En 1970, la direction de l’IRA décida de mettre fin à sa politique d’abstention. La décision entraîna une scission et la création d’une seconde IRA, appelée « IRA provisoire » (les « provos »), par distinction avec l’IRA officielle, chacune des deux organisations ayant en outre leur aile politique : le Sinn Féin provisoire et le Sinn Féin politique. Les années qui suivirent furent marquées par une tension permanente entre « politique » et lutte armée, tension qui donna lieu à une importante scission supplémentaire et la création de l’Irish Republican Socialist Party, en 1975, qui défendit le premier l’articulation plus étroite des deux modalités, politique et paramilitaire. L’IRSP se dota lui aussi d’une branche paramilitaire : l’Inla (Irish National Liberation Army). L’IRA provisoire devait à son tour connaître deux scissions supplémentaires en 1986 et 1997.

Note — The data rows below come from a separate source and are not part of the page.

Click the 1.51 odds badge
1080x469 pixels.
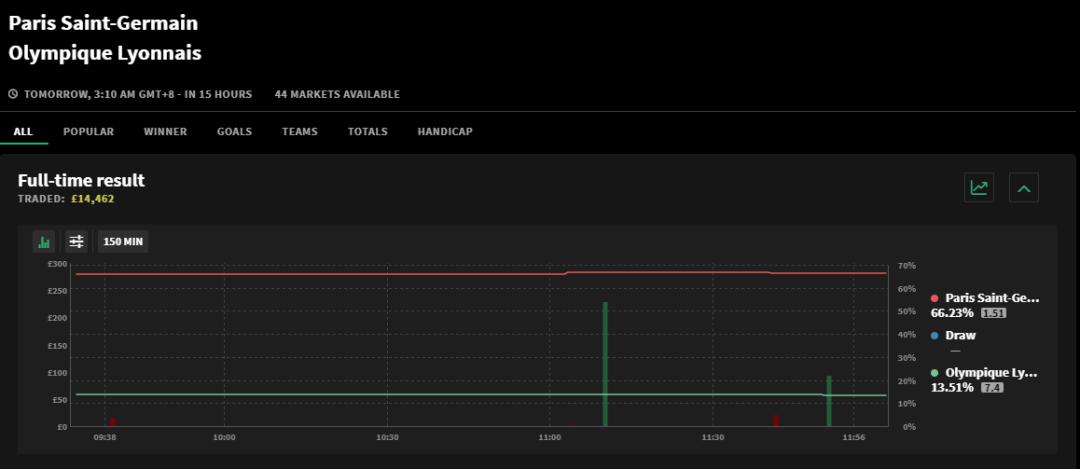click(993, 313)
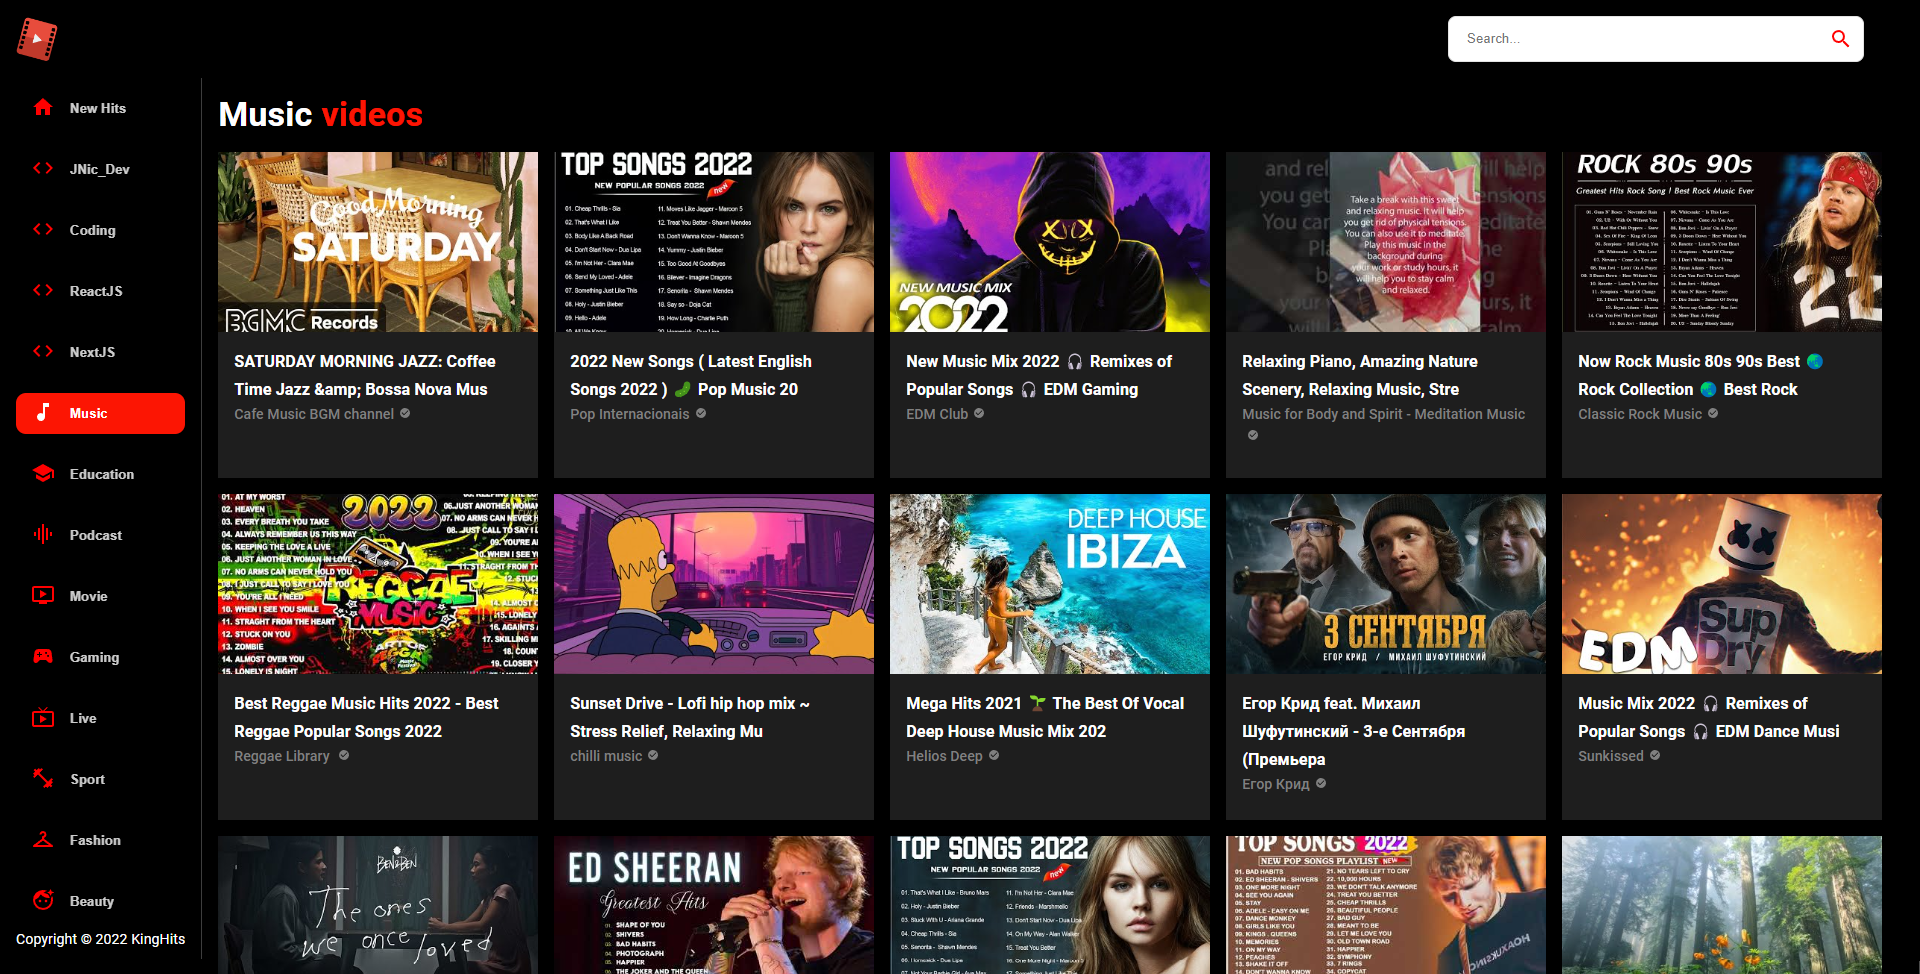Image resolution: width=1920 pixels, height=974 pixels.
Task: Select the home icon beside New Hits
Action: point(44,107)
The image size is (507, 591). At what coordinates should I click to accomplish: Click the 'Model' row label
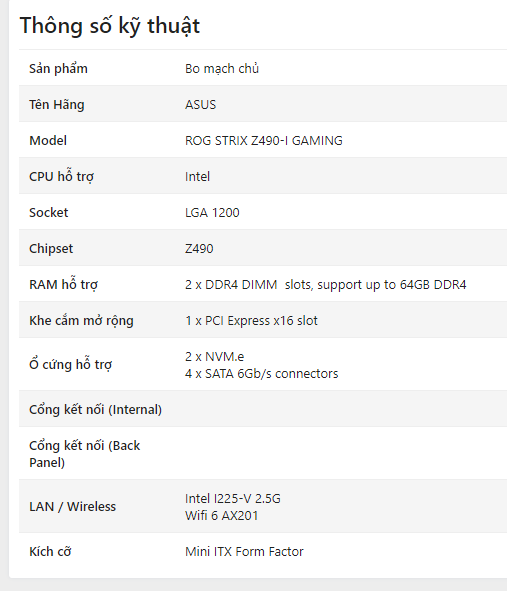pos(48,141)
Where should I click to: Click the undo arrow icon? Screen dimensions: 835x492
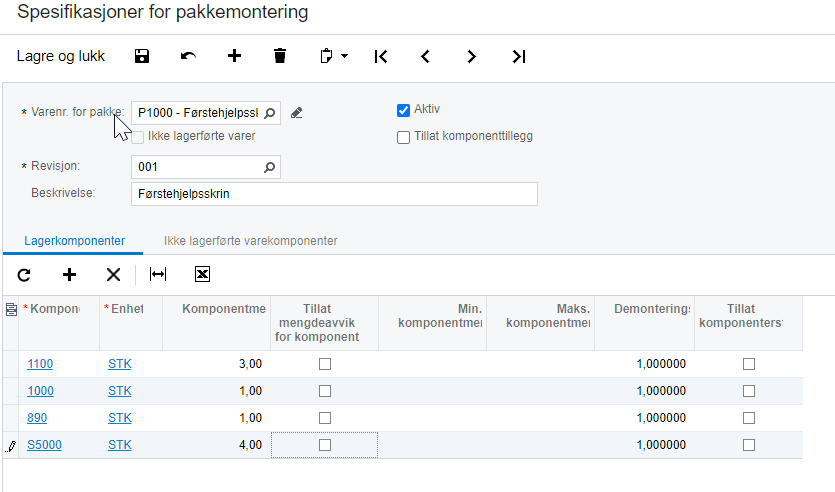click(188, 57)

En racontant les aléas complexes de cette histoire, Daniel Finn va cependant bien au-delà des fractures et reconfigurations souvent tragiques des différentes IRA. Au fil de l’analyse, Finn dresse le tableau de l’extraordinaire vitalité politique si caractéristique de toute cette conjoncture dont l’IRA provisoire n’est au bout du compte que la part la moins mal connue. On découvre que celle-ci était partie prenante d’une multiplicité de groupes, associations, partis de gauche, de gauche communistes, trotskistes, qui, même minoritaires (à l’image du groupe People’s Democracy qui traverse une grande partie du récit) furent à l’initiative de mobilisations populaires larges, combatives et politisantes, et virent l’émergence d’un ensemble de figures dirigeantes d’envergure.
Au cours des vingt dernières années, et avec le reflux de la lutte armée, le Sinn Féin a connu une ascension électorale remarquable. Il est depuis deux ans la première force électorale dans les deux parties de l’Irlande. Si Sinn Féin reste un parti de gauche réformiste, la rhétorique socialiste et marxisante a quant à elle été considérablement révisée même si le discours a pu retrouver une certaine vigueur suite à la crise de 2008 et à la montée de la gauche grecque, espagnole puis britannique au cours des années 2010. Il faut alors se demander avec Finn, dans un esprit de solidarité bien comprise, jusqu’où la priorité donnée à la réunification – toujours plus imaginable depuis le Brexit – peut avoir raison des orientations politiques à gauche, au risque d’en arriver aux derniers accommodements institutionnels avant intégration finale au jeu politique d’une république et d’institutions nord-irlandaises autonomes, l’une et les autres en proie aux dislocations sociales et environnementales du capitalisme en version irlandaise, qu’aucune réunification ne saurait résoudre sans un projet socialiste à même de se confronter à la brutalité des temps.
- 1. « Operation Banner » fut le nom de code donné aux opérations de l’armée britannique en Irlande du Nord de 1969 à 2007.